La méthanisation  est un processus biologique de dégradation de la matière organique permettant le traitement de déchets organiques tels que les effluents d’élevage (fumiers, lisiers), les boues de stations d’épuration, les déchets verts et les déchets agroindustriels. Cette dégradation conduit à la production de biogaz (méthane) valorisé comme énergie renouvelable : le gaz est soit utilisé directement, soit brulé pour produire de l’électricité. La méthanisation produit aussi un résidu (boue), appelé digestat. Ce produit, valorisable en agriculture, est riche car il est constitué de la plupart des nutriments provenant des déchets entrant dans le méthaniseur. Il possède notamment beaucoup d’azote (N), qui est le principal élément dont ont besoin les plantes et qui est le principal engrais de synthèse appliqué dans les champs. Le digestat apporte aussi de la matière organique au sol, ce qui garantit la fertilité et favorise la vie du sol. Cette technologie permet donc de participer à l'autonomie énergétique des territoires (électricité et fertilisants produits localement).

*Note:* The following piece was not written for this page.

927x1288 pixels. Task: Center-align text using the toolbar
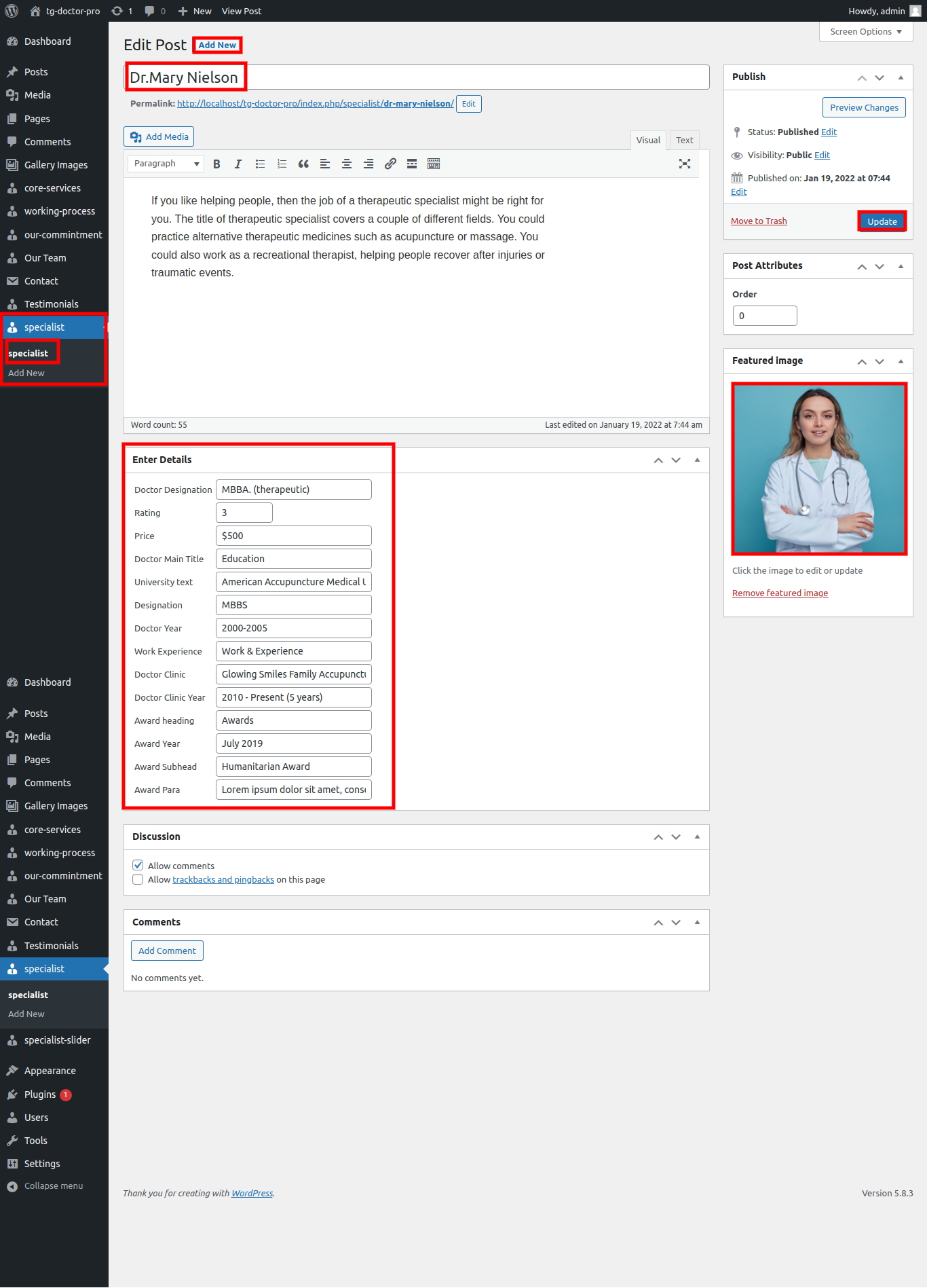click(x=347, y=164)
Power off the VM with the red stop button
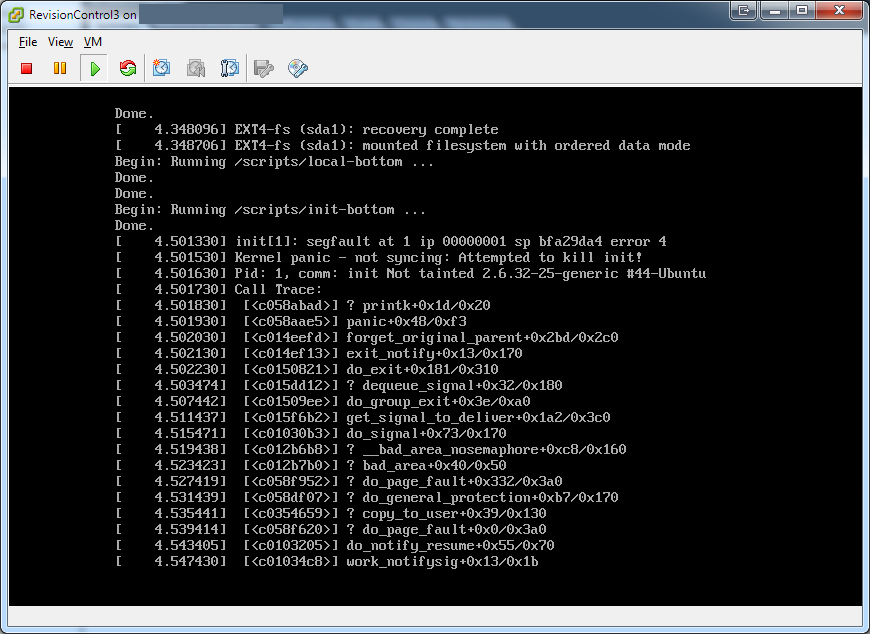The image size is (870, 634). (27, 68)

En introduisant la méthanisation dans les exploitations polyculture-élevage, on remplace les effluents d’élevage comme le fumier et le lisier, et une partie des fertilisants de synthèse par les digestats. Le projet MétaMétha a donc pour but de savoir comment utiliser les digestats par rapport aux autres produits, de préciser quel est le pouvoir fertilisant du digestat pour les cultures. La capacité à maintenir ou augmenter la teneur des sols en humus stable est aussi étudiée, tout comme leurs impacts sur l’environnement (nitrates, ammoniac, gaz à effet de serre), toujours en comparaison des autres engrais.

Le projet MétaMétha a pour objectif d’évaluer les conséquences de l’introduction de la méthanisation dans une exploitation agricole en polyculture-élevage (type bovin lait). Il consiste à épandre sur des parcelles agricoles de 1800 m², cultivées en colza ou en blé, différents produits résiduaires organiques (effluents d’élevage ; digestats ; fertilisants de synthèse) pour comparer les effets de chacun. Les lisiers et fumiers proviennent de l’exploitation agricole INRAE (Nouzilly, 37) et les digestats solides, liquides ou bruts sont issus d’un méthaniseur de ferme présent sur le site. Les intrants du méthaniseur sont constitués à part égales d’effluents d’élevage, de boues de station d’épuration et de co-produits d’IAA. La parcelle témoin reçoit de la solution azoté de type 390. De 2017 à 2019, les principaux flux d’azote et de carbone sont mesurés sur les parcelles (fertilisation, amendements, exports de produits agricoles, volatilisation d’ammoniac, émission de protoxyde d’azote, lixiviation de nitrates).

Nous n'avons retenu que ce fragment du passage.